From left to right: Muhd Asyraf Amnan, Khoo Chee Chang, Dr Goh Kar Mun (GreenPlant Organics Sdn Bhd), Dr Christina Supramaniam (CESPOR, UNMC), Nur Izzati Ridzuan and Alice Lee Wan Theng.

January 19, 2018, by Susan Lim

Ganoderma: A Basal Stem Rot Disease

Representing a type of mushroom, Ganoderma boninense causes basal stem rot, the most devastating disease affecting oil palm in the last 50 years. The incidences and severity of the disease are so widespread it affects almost all plantations, with some recording up to 90 percent of incidence within the first year of planting oil palm.

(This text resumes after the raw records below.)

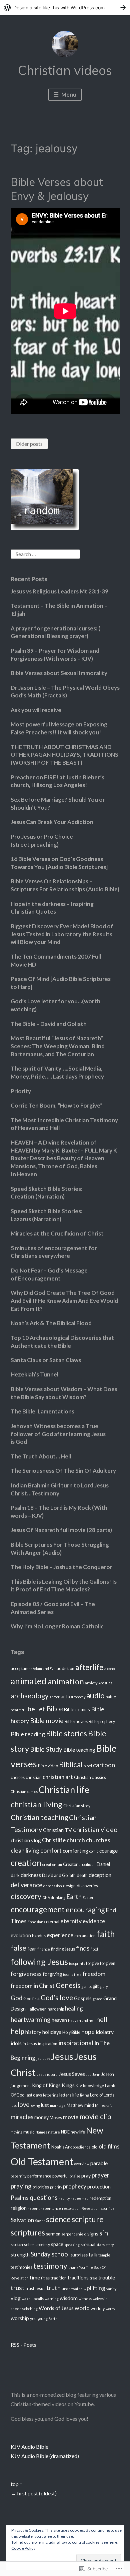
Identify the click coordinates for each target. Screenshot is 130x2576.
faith (106, 1934)
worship (20, 2318)
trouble (106, 2277)
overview (81, 2163)
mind (89, 2105)
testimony (50, 2265)
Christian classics (90, 1777)
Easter (88, 1897)
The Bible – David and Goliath (49, 1023)
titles (45, 2278)
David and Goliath (59, 1875)
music (28, 2132)
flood (94, 1949)
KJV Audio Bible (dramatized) (45, 2456)
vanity (111, 2288)
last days (34, 2095)
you (33, 2318)
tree (93, 2278)
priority (56, 2187)
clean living (25, 1850)
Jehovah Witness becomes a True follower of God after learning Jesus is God (58, 1433)
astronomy (76, 1697)
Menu (68, 94)
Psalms (20, 2197)
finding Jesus (63, 1949)
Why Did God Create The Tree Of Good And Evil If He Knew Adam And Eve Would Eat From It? (64, 1300)
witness (85, 2298)
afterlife (89, 1667)
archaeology (30, 1696)
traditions (78, 2277)
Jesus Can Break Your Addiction (52, 821)
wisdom (69, 2298)
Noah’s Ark (61, 2147)
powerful (60, 2175)
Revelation (91, 2208)
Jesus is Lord (47, 2074)
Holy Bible (71, 2032)
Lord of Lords (102, 2095)
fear (31, 1949)
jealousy (43, 2058)
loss (14, 2105)
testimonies (21, 2267)
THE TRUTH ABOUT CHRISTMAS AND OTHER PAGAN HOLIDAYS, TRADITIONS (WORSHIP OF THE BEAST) (64, 754)
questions (44, 2197)
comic (93, 1851)
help (17, 2031)
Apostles (105, 1683)
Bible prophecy (102, 1721)
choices (18, 1777)
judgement (21, 2085)
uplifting (94, 2287)
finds (83, 1948)
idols (16, 2043)
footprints (77, 1963)
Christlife (54, 1840)
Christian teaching (39, 1817)
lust (45, 2105)
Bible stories (66, 1733)
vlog (16, 2298)
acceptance (21, 1668)
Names (41, 2132)
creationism (52, 1864)
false (18, 1948)
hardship (56, 2009)
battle (111, 1696)
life (75, 2095)
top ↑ (16, 2484)
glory (104, 1986)
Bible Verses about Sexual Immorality (59, 672)
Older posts (29, 443)
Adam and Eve (44, 1668)
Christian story (76, 1805)
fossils (68, 1974)
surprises (79, 2254)
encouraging (85, 1909)
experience (60, 1935)
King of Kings (46, 2085)
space (57, 2244)
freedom (94, 1973)
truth (53, 2287)
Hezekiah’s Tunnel (34, 1374)
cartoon (104, 1765)
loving (35, 2105)
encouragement (38, 1909)
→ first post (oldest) (34, 2493)
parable (99, 2163)
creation (26, 1863)
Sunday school (50, 2254)
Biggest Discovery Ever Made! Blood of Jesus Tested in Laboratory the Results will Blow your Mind (62, 934)
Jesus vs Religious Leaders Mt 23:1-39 (59, 591)
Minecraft (103, 2105)
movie (70, 2117)
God (16, 1998)
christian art (58, 1776)
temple (104, 2255)
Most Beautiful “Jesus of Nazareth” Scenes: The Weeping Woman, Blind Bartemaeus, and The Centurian (58, 1046)
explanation (85, 1935)
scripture (88, 2219)
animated (29, 1681)
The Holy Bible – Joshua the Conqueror (61, 1566)
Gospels (83, 1998)
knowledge (93, 2085)
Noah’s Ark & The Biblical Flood (51, 1322)
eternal (52, 1921)
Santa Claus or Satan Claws (46, 1359)
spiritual (88, 2244)
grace (97, 1999)
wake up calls (33, 2298)
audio (95, 1695)
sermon (53, 2233)
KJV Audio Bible (29, 2446)
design (69, 1885)
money (41, 2117)
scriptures (28, 2232)
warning (52, 2298)
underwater (72, 2288)
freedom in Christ (33, 1985)
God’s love (57, 1998)
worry (110, 2308)
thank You (76, 2267)
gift (96, 1986)
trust (18, 2287)
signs (92, 2233)
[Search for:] (45, 553)
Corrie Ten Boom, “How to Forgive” (57, 1105)
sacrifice (108, 2208)
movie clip (95, 2116)
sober (29, 2244)
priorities (41, 2186)
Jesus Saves (72, 2074)
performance (39, 2175)
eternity (71, 1921)
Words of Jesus (56, 2308)
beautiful (18, 1710)
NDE (65, 2132)
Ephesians (36, 1922)
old (95, 2147)
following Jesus (39, 1962)
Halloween (37, 2009)
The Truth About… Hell (41, 1456)
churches (98, 1840)
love (23, 2104)
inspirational (75, 2043)
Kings (68, 2085)
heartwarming (31, 2019)
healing (74, 2008)
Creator (70, 1864)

Integrated management of BSR with Fertiliser

The Centre of Sustainable Palm Oil Research (CESPOR) is part of the University of Nottingham Malaysia, where a part of its focus is research to eliminate waste in the palm oil industry. One of the approaches the centre takes to achieve its goal is to recycle the biomass waste which is a by-product of the manufacturing process which is then recycled into bio-fertilisers using the waste. According to Christina Supramaniam, an academic from the School of Bioscience, the importance of this process is to reduce the utilisation of large amounts of chemicals on the crops annually, as this affects the biodiversity of the environmental area and the health of the soil resulting in a lower yield of fresh fruits.

The project that focuses on the development of bio-fertiliser containing live microbes, the bio-organisms are aimed to neutralise the harsh chemicals and return the balance of carbon residue and biodiversity of soil flora and fauna. The project has also seen promising results where significant improvement is seen in regards to yield and soil condition after one year into the testing phase.

However, Christina also explains that this natural solution that includes the use of microorganisms is currently being used and backed by large stakeholders in the industry, however, the process lacks scientific legitimacy which results in an uncertainty on whether the process has any concrete effects.

Student helper assisting with the mixture of the bio-fertilisers

How does it work?

The process is done in four stages, due to the difference in performance in a laboratory and on the field. The first and key stage started in 2011, where multiple microorganisms were screened to ascertain its antagonistic effects on Ganoderma. The second stage involves the selected samples in the formulation; the process which includes the mixture, proportioning and mixing of the right amount of nutrients to ensure the stability of the product, the resulting enzyme is then mass produced carefully in stage three to ensure consistency. The last and fourth stage then involves the microorganisms, which have been ascertained to not deteriorate in six to eight months in both quantity and quality, are then incorporated into a bio-fertiliser, an organic compost from the oil palm mill. The product is then monitored for its shelf life period as well.

The bio-fertiliser being spread around the oil palm plant.

The end product is then periodically implemented in several chosen palm oil estates for the duration of three years. Regular checks between three to four months are conducted to analyse certain set conditions that include the leaves, soil, yield, environmental factors, and general health of the plants. The project will take approximately three years and will potentially be able to be legitimately recommended as the end product to be used as a control agent for the Ganoderma disease.